I’m hoping the hernia surgery goes well, but if not I already know who to call. It’s going to be a mesh repair surgery and there’s a commercial on TV all the time for getting the “right lawyer with the right experience to make sure I get all the benefits I deserve.” But as the surgeon explained to me, hernia mesh repair is one of the most common procedures in the United States and if 1% have an issue (as all surgeries have a risk), that’s still plenty of cases for a lawyer to make a living off of.

The doctor (the same colorectal surgeon) is in no rush to perform the hernia repair even though my belly sticks out like I’m pregnant. My intestinal baby is always kicking around and making loud noises. The doctor said he doesn’t care. Which is good because there’s no reason to hurry. For one, it allows more time to make sure the j-pouch is working, and two, I’ve had a history of lung problems following surgeries, most recently severe pneumonia and a pulmonary embolism (blood clots in the lung).
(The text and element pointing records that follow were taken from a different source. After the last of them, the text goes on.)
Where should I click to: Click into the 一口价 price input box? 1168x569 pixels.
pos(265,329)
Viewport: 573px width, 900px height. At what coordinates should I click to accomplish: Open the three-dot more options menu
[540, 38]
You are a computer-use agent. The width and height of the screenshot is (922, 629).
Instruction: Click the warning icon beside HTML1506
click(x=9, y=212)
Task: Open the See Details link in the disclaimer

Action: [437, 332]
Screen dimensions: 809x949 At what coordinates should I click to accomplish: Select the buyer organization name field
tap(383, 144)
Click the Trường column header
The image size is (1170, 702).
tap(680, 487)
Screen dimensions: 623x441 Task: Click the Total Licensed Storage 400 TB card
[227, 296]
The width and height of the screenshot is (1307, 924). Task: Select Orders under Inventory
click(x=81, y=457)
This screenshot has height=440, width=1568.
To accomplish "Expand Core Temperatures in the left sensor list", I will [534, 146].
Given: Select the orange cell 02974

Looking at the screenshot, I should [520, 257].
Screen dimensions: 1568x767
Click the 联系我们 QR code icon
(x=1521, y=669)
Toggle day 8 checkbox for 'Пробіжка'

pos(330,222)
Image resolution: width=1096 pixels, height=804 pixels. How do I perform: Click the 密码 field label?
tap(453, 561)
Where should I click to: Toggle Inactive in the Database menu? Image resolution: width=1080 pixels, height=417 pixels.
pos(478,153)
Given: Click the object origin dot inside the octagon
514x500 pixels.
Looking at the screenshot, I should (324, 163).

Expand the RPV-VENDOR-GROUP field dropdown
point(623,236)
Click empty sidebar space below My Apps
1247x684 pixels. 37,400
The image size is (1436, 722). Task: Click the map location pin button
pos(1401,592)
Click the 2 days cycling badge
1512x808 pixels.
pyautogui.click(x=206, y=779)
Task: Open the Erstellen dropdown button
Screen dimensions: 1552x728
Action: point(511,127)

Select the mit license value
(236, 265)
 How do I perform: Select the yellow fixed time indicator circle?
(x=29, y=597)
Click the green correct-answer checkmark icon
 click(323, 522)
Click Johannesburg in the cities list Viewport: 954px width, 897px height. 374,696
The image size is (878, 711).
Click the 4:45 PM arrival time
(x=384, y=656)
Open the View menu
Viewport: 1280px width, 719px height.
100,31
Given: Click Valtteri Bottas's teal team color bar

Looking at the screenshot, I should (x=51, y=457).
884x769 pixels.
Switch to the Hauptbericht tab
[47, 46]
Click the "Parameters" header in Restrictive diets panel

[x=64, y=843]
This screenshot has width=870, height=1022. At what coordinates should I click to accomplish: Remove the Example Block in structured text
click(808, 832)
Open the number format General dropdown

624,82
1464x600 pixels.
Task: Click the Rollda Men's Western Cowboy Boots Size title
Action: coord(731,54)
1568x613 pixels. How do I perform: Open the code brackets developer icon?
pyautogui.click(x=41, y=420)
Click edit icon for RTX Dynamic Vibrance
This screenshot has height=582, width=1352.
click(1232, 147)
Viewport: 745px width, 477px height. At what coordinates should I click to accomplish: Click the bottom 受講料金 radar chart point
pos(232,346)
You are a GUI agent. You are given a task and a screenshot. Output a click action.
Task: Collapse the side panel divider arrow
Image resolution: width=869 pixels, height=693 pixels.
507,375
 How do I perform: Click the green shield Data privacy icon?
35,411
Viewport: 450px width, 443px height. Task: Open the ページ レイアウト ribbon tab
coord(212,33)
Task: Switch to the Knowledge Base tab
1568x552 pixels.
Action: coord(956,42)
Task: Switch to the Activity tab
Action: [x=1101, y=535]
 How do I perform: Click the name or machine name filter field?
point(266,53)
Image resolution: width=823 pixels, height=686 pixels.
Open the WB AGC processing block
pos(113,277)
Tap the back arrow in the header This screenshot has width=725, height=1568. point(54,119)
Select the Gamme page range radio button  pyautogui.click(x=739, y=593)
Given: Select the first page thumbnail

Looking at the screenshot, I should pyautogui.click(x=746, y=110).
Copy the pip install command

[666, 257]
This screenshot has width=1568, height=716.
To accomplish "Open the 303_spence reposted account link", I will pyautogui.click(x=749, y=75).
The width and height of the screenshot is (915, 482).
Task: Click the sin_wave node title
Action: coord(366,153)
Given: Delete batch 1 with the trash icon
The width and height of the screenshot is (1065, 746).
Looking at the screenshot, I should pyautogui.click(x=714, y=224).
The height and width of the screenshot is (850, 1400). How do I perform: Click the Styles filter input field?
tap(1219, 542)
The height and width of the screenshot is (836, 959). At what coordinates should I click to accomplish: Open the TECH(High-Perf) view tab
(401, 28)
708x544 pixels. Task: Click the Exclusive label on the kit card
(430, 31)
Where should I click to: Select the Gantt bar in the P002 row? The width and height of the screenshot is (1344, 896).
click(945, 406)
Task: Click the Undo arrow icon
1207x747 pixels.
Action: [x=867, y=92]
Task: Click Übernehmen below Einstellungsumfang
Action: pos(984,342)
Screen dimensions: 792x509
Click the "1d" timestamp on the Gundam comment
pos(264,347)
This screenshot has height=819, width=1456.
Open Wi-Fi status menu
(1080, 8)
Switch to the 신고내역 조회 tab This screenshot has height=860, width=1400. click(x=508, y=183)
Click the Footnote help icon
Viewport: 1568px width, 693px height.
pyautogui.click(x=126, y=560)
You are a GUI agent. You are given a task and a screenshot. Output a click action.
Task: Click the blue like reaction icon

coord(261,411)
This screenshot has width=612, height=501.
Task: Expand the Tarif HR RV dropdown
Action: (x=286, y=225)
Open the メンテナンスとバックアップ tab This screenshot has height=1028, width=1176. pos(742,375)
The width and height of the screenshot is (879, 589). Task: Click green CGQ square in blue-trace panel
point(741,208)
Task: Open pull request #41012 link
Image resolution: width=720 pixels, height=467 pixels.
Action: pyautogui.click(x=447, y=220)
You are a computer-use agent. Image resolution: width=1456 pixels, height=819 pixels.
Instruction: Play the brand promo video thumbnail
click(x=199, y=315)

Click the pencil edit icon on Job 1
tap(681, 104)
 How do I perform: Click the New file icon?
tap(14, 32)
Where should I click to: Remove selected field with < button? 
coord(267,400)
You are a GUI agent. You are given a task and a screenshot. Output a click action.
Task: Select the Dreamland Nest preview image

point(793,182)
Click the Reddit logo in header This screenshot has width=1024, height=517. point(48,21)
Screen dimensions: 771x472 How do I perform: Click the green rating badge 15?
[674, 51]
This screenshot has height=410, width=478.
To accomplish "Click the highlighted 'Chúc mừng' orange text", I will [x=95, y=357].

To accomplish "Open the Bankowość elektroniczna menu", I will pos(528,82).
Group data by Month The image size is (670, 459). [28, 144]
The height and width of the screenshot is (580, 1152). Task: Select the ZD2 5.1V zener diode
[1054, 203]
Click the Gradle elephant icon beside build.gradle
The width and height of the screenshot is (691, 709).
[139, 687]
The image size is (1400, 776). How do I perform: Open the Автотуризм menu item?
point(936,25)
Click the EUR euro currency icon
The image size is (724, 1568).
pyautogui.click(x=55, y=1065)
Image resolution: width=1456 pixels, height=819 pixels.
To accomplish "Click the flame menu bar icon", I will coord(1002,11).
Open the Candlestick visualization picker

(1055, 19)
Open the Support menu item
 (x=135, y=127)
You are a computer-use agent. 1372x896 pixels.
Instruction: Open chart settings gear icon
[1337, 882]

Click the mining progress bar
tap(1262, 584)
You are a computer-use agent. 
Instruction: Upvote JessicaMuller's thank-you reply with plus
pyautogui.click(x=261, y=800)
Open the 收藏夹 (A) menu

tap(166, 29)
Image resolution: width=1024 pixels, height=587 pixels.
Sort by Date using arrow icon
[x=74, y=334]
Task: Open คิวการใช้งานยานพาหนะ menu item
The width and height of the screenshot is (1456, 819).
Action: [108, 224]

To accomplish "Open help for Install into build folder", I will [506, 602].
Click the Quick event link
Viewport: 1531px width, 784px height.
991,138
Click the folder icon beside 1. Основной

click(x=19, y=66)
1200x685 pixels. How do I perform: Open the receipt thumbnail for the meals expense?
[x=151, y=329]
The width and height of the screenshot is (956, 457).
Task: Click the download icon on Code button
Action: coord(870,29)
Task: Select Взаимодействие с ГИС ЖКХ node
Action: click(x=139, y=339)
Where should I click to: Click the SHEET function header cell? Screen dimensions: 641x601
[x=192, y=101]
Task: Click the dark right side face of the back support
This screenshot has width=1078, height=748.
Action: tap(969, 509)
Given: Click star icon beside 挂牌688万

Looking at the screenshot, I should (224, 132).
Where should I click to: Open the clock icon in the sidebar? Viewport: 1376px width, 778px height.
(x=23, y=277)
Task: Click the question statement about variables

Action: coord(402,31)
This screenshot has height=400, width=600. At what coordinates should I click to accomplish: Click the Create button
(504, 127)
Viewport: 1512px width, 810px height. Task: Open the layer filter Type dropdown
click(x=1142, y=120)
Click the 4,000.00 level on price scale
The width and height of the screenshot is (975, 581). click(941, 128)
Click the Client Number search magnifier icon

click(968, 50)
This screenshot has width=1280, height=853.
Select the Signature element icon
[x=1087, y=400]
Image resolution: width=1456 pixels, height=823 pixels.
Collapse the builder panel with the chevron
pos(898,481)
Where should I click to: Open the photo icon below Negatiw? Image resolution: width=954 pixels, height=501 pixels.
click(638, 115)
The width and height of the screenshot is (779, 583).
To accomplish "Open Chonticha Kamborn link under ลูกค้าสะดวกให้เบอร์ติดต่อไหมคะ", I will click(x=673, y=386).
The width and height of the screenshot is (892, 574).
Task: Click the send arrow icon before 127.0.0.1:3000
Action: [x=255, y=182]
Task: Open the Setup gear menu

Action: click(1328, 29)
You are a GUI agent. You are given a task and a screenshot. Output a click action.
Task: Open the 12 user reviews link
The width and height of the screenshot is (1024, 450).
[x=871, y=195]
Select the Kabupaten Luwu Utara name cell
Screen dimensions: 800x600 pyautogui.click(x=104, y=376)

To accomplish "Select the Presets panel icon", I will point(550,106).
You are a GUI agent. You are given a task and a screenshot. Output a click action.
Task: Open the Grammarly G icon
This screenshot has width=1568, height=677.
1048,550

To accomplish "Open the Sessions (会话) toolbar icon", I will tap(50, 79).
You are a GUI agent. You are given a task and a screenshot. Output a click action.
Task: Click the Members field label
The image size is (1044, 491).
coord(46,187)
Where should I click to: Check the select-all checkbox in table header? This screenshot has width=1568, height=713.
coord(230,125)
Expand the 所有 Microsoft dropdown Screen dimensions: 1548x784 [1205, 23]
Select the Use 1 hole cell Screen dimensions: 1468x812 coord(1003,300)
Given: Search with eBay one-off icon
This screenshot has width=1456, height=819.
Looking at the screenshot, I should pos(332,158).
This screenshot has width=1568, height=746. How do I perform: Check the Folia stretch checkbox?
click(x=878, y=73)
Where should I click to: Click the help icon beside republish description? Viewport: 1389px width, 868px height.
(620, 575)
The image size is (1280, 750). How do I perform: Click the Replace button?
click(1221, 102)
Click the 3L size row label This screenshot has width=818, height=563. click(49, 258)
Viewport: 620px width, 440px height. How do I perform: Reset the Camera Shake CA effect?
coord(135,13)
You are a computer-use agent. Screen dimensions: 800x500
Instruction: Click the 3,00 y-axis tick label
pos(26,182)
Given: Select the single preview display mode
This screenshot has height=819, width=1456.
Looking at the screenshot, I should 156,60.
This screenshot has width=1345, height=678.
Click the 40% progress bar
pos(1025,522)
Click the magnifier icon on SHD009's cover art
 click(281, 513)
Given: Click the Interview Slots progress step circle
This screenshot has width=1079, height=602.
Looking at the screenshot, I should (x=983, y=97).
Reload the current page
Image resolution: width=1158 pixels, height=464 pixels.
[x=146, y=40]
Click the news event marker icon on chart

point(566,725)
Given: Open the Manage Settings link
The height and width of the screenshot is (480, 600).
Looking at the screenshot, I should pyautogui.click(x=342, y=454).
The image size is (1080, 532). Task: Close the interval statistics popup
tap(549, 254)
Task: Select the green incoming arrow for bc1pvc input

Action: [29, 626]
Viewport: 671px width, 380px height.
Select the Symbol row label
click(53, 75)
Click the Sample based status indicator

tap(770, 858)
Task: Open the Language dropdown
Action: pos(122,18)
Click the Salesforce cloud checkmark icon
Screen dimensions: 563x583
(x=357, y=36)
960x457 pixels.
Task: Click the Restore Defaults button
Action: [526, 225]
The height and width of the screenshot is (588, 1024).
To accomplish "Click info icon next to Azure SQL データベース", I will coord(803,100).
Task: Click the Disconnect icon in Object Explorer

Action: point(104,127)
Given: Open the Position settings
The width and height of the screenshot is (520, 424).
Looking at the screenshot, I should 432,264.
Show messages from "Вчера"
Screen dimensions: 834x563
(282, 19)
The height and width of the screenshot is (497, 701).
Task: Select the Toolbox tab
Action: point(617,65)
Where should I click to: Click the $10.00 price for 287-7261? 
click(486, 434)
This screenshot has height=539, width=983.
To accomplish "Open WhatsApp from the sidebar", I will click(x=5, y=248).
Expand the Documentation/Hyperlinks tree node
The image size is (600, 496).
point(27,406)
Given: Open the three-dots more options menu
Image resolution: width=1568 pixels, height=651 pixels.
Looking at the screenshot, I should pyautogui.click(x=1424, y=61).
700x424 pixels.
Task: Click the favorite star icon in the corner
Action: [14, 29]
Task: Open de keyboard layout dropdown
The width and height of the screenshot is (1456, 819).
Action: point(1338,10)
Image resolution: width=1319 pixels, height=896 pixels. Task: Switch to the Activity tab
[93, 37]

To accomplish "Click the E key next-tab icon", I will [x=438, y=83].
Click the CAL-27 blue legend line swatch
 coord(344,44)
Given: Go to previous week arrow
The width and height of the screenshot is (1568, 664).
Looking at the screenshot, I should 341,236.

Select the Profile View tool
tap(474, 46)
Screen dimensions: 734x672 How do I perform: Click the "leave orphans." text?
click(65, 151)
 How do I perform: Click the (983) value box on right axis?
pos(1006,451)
The hernia repair will be a big surgery since it will require cutting me all the way back open and then pulling the ab muscles together, connecting them with the mesh, and then sewing it all back up. If it were a smaller hernia repair it could be done with a few small incisions. So the surgeon, and me, and my mom have all decided it’s better to wait as long as possible. If they do the hernia repair and then something goes wrong with the j-pouch, then it will mean opening me back up again and being right back where we started.

Back to the lung problems. Those all started when I had a colonoscopy (through the stoma) and got a tear in my bowel that released bacteria into my stomach and lung cavity. What was supposed to be a simple procedure turned into 3 weeks in the hospital with two stomach abscesses, severe bacterial pneumonia, and a collapsed lung. I had a chest tube inserted and had to walk around with a pump the size of an old dual cassette portable stereo. But that was only for 3 or 4 days and wasn’t nearly as bad as the NG tube they stuck up my nose, down my throat, and all the way into my stomach. That was for 3 days too.

That was in May of 2017. I had a total proctocolectomy 4 months later in August and, once again, my colon decided to crumble and release bacteria. So, I got a terrible infection that resulted in terrible pneumonia and was on a slew of antibiotics. (Maybe later I’ll tell you about the insane hallucinations I had. I think it was ciprofloxacin-induced acute psychosis.) This also eventually led to the blood clots in my lungs.

Following that surgery, I had an ileostomy for 6 months. Then the day before Valentine’s Day – more than a year after the initial emergency surgery in December 2016 – the colorectal surgeon (Dr. Khawaja Azimuddin) closed up the stoma and reconnected everything so that I would no longer be pooping in a bag.

The End. Not really. I’m still getting used to the new plumbing. It makes noises all the time. It looks like an alien is moving around inside me. I go to the bathroom 10 times a day (which isn’t bad) and I barely sleep due to gas pains and urges. It gets better though. And it’s amazing that I’m not pooping in a bag anymore. Though I could be again. There’s no guarantee.

Oh yeah. It was ulcerative colitis that ruined my colon. Apparently I’ve had it for a really long time and didn’t know until I started pooping massive amounts of blood and lost almost 2/3 of my blood supply in 5 days and wound up in the hospital for 35 days straight, including emergency surgery on Christmas morning (huge thanks to all the nurses at West Houston Medical Center, anesthesiologists, and Dr. Steven Thomas who performed it that day). The lesson here is that if you start pooping blood and live alone in an apartment, be sure to tell someone.

I guess the saga continues. From December 2016 until today I’ve had more hospital stays and blood transfusions and collapsed lungs and perforated bowels and rectal examinations and blood clots than I could ever have imagined. But I’m still here. So that’s good.